I have come to recognise that teaching students about human rights will not necessarily result in them applying these rights. In the case of the students I encountered, they were able to apply the equality provision in the Constitution to questions of race and gender, but were unwilling to extend this to sexual orientation because of personal beliefs that differed from the values enshrined in the Constitution. This poses significant challenges for human rights education, which is sometimes seen as a panacea for mitigating rights violations.
We often buy into this notion that as long as individuals are educated about their rights or the police are provided with human rights training, they will automatically apply these rights. However, in a well-known psychological study, students at Princeton Theological Seminary were asked to deliver a talk on the Good Samaritan parable in a building a short distance from where they were located. Along the way to the talk, the students were confronted by an actor who appeared injured and slumped in a doorway. The experiment attempted to determine under what conditions the student would stop to assist the "victim".
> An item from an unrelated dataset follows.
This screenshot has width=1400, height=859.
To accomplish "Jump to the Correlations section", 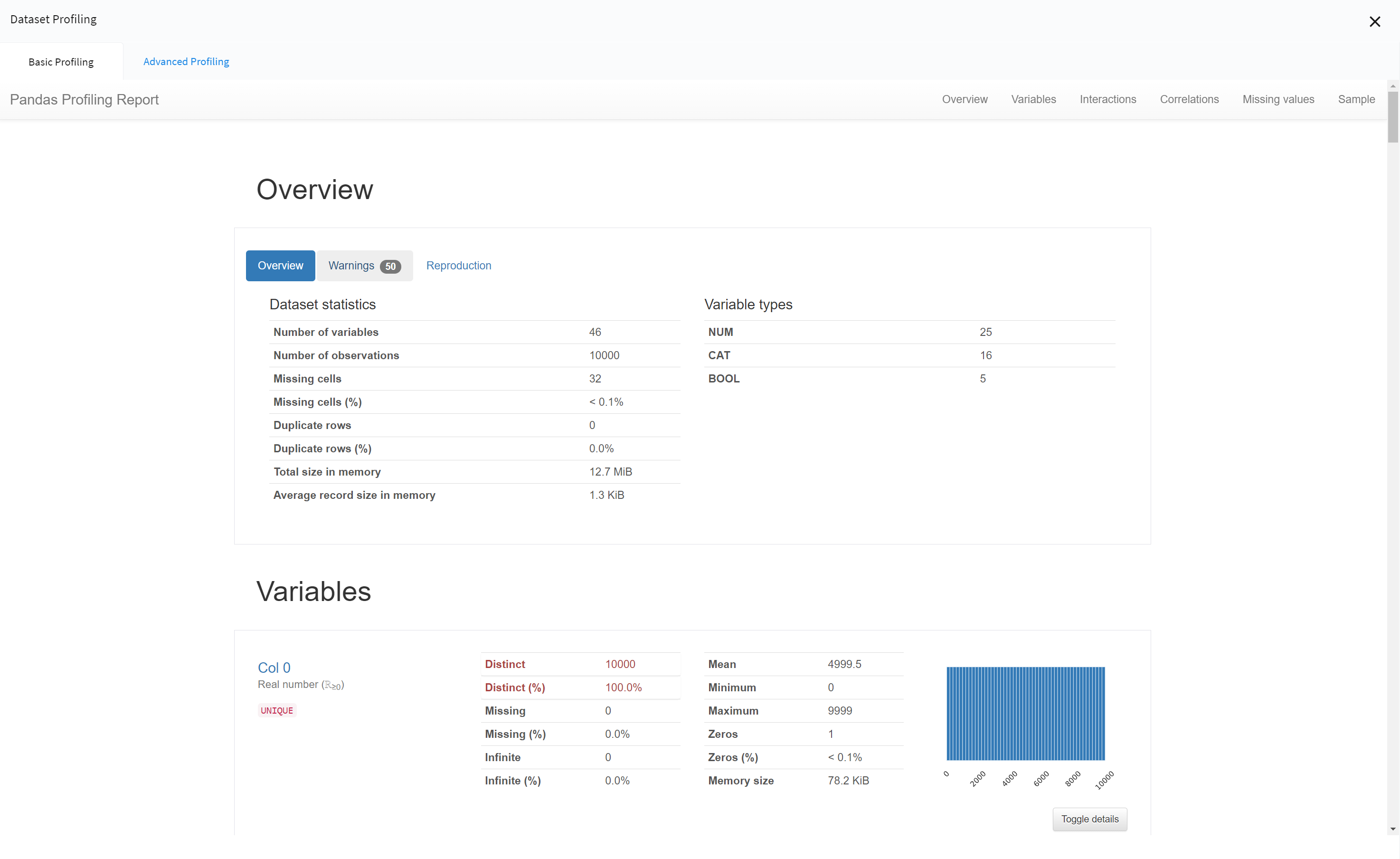I will 1189,99.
Half of the students were asked to talk on the Good Samaritan parable, while the others were given a different topic. Some students were told they were late and should hurry, some were told they had just enough time to get to the building to deliver the talk, and some were told they would arrive early.
Sixty-three percent of students that were in no hurry stopped to help. Of those who were told they had just enough time to get to the building to deliver the talk, 45% of them stopped, and 10% of those that were in a great hurry stopped. It made no difference whether the students were assigned to talk on the Good Samaritan parable.
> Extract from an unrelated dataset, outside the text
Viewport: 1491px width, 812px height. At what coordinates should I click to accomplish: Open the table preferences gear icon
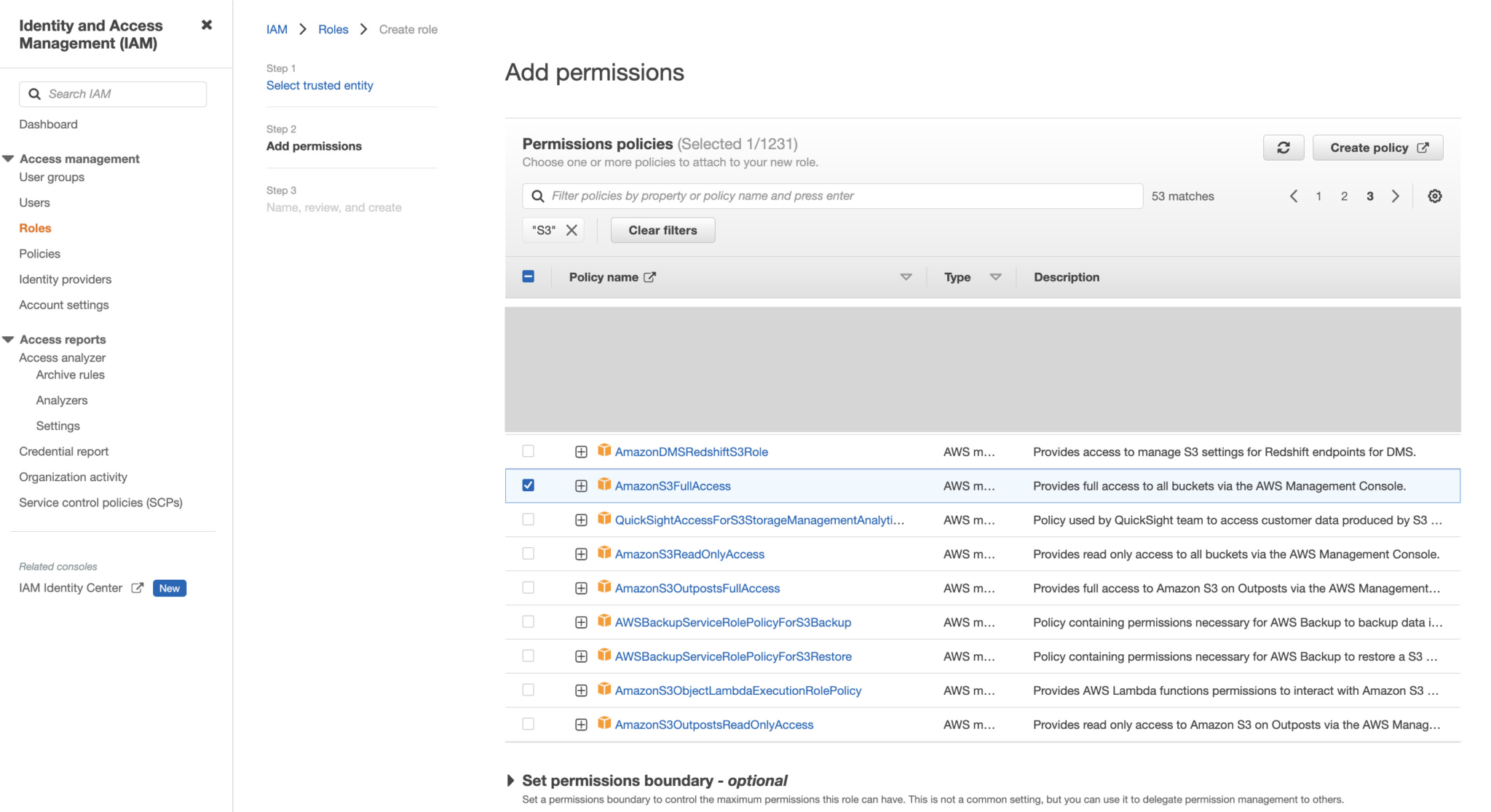tap(1434, 196)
If trainee priests were unable to appreciate and apply the lessons of the Good Samaritan parable because they were in a hurry, my assumption that human rights students would automatically accept and apply the equality provision in the Constitution to gays and lesbians, may have been wishful thinking. When I probed these students further, some admitted that gay marriage "just felt wrong". They suggested that the child would be better off living in an orphanage than being raised by a gay couple in a stable, committed relationship.
Human rights education that is limited to teaching students about their rights is therefore insufficient. Relegating this type of teaching to Life Orientation in schools and law faculties at universities does not help the situation either. André Keet finds that "instead of facilitating the transformative radicality of human rights," human rights education is often taught in a way that "limits [its] pedagogical value". The solution, according to Meira Levinson, is to teach human rights and justice through "guided experiential civic education".
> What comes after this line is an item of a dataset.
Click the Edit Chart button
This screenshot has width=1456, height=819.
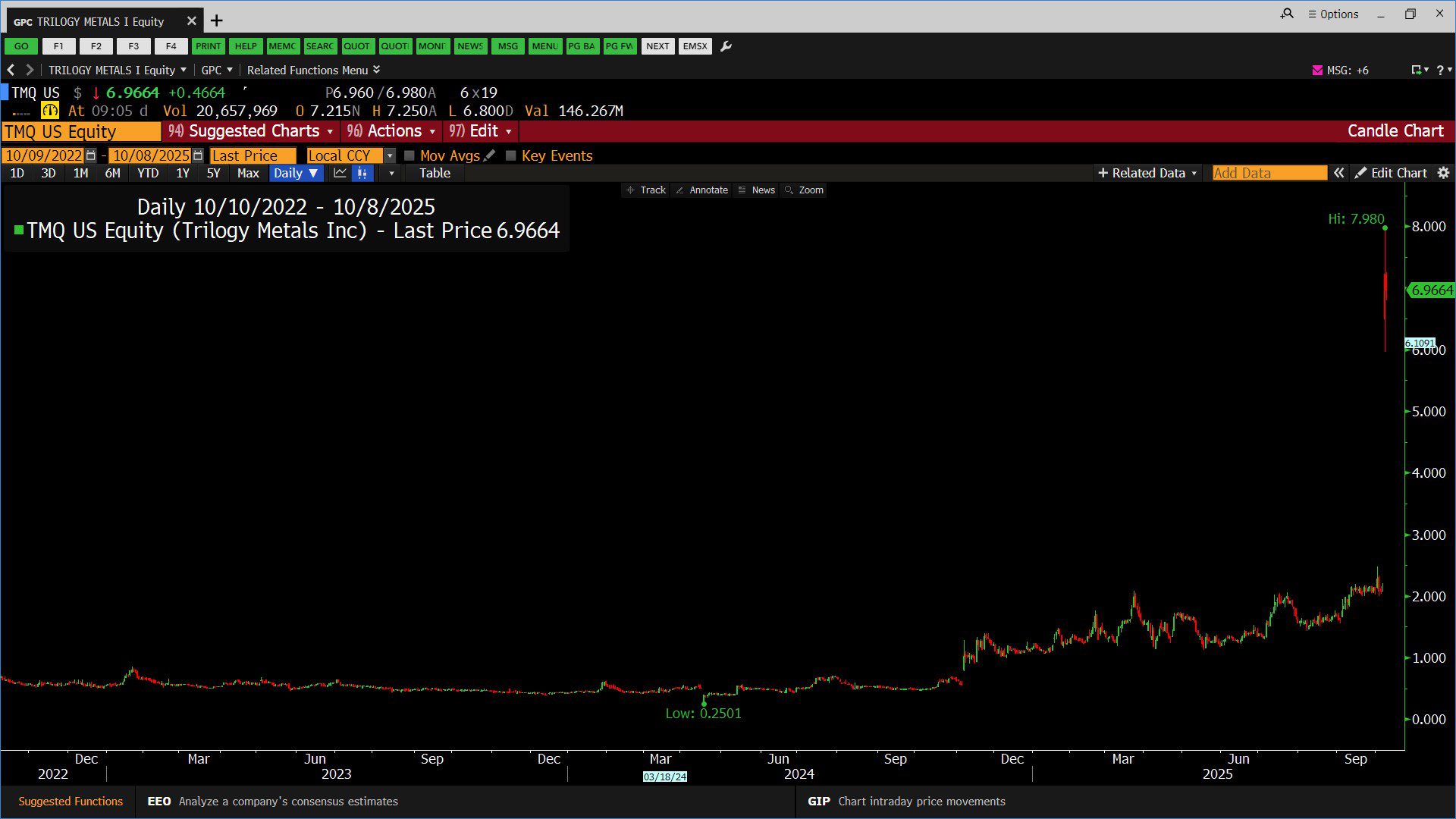point(1391,173)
This approach includes assisting students to write letters to government officials requesting detailed plans for improving the conditions in schools and clinics, training them as election observers, or preparing a presentation to their local elected officials on a public policy issue such as access to water and sanitation. The value of experiential education is that it empowers students to not only learn about their rights, but to actually claim their rights as active citizens.
Active citizens are not born; they are shaped through experiences. Exposing young people to these experiences at an early age will increase their likelihood of playing a more active role in their communities.
The role of human rights fundamentalists is therefore limited. Trying to lecture students about respecting the rights of others will only get you so far. What is needed instead, are facilitators to guide students through experiential human rights education. Some may ask whether our ailing education system can afford to spend resources on this time-consuming exercise. The real question is, can we afford not to?
Kayum Ahmed is chief executive of the South African Human Rights Commission.